Sąd Okręgowy w Warszawie podjął we wtorek (25.05) decyzję o uchyleniu aresztu wobec "Wańki", "Słowika" i "Parasola". - Cieszę się, że sąd podzielił moją argumentację. U podstaw postanowienia SO leżały opieszałość i brak podstaw do stosowania najbardziej dolegliwego środka wobec mojego klienta. Prokuratura, wnosząc o przedłużenie stosowania aresztu, powołała się na okoliczności, które w ocenie obrony, a następnie i sądu nie mogły się ostać - powiedziała w rozmowie z portalem TVP Info mec. Julia Dekoninck, obrończyni "Słowika".
Decyzja warszawskiego sądu oznacza, że "Wańka" i "Parasol" wyjdą na wolność. "Słowik" nie podzieli jednak ich losu, ponieważ ciąży na nim tymczasowy areszt w związku z inną sprawą. Kluczowym argumentem przeciwko dalszemu stosowaniu aresztu wobec mężczyzn było to, że prokuratura dysponowała dowodami w sprawie wymuszeń od biznesmena jeszcze przed skierowaniem do sądu aktu oskarżenia w sprawie tzw. wątku ekonomicznego "Pruszkowa". Pomimo tego śledczy nie zdecydowali się na dołączenie tego wątku do aktu oskarżenia.

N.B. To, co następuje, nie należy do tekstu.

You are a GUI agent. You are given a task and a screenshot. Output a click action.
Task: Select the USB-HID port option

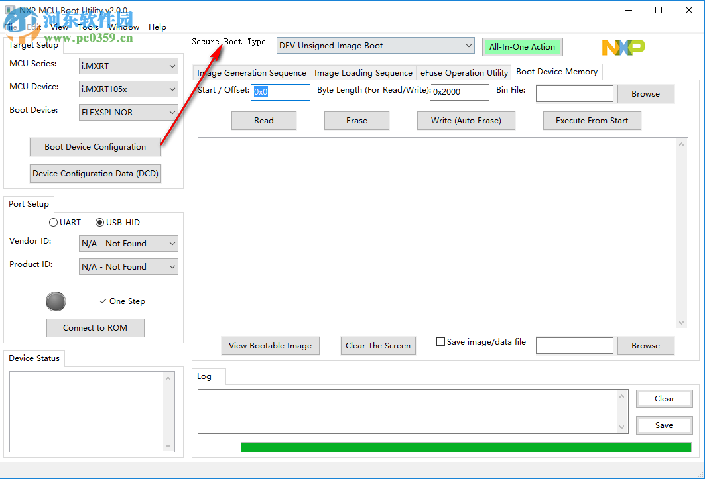(x=99, y=222)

Przypomnijmy, że w marcu ubiegłego roku w Sądzie Okręgowym w Warszawie ruszył proces "Słowika", "Parasola","Wańki" oraz kilkudziesięciu innych osób, którzy byli częścią dużej grupy przestępczej. "Słowik", "Wańka" i "Parasol" zostali zatrzymani wraz z 11 innymi członkami mafii pruszkowskiej w styczniu 2017 roku. Byli bossowie "Pruszkowa" zajmowali się przestępstwami gospodarczymi, w tym wyłudzeniami VAT, ale również rozbojami i handlem narkotyków. Z ustaleń śledczych wynika, że chronili także gang Sebastiana W., który zajmował się fikcyjnym eksportem produktów spożywczych, w tym np. kawy.
Akt oskarżenia dotyczący przestępczej działalności członków dawnego "Pruszkowa" obejmuje 50 osób i liczy 2222 strony. Materiał dowodowy w tej sprawie zgromadzono w 300 tomach akt i 400 tomach załączników. Według śledczych sprawa dotyczy dwóch grup przestępczych. Jedna z nich działała w latach 2012-2017 i zajmowała się wyłudzeniami VAT. Działalność drugiej przypada na lata 2014-2018. Miała zajmować się ona m.in. rozbojami, handlem narkotykami i podrabianiem dokumentów. Pierwszą z nich miał kierować Sebastian W., a drugą Andrzej Z. ps. Słowik.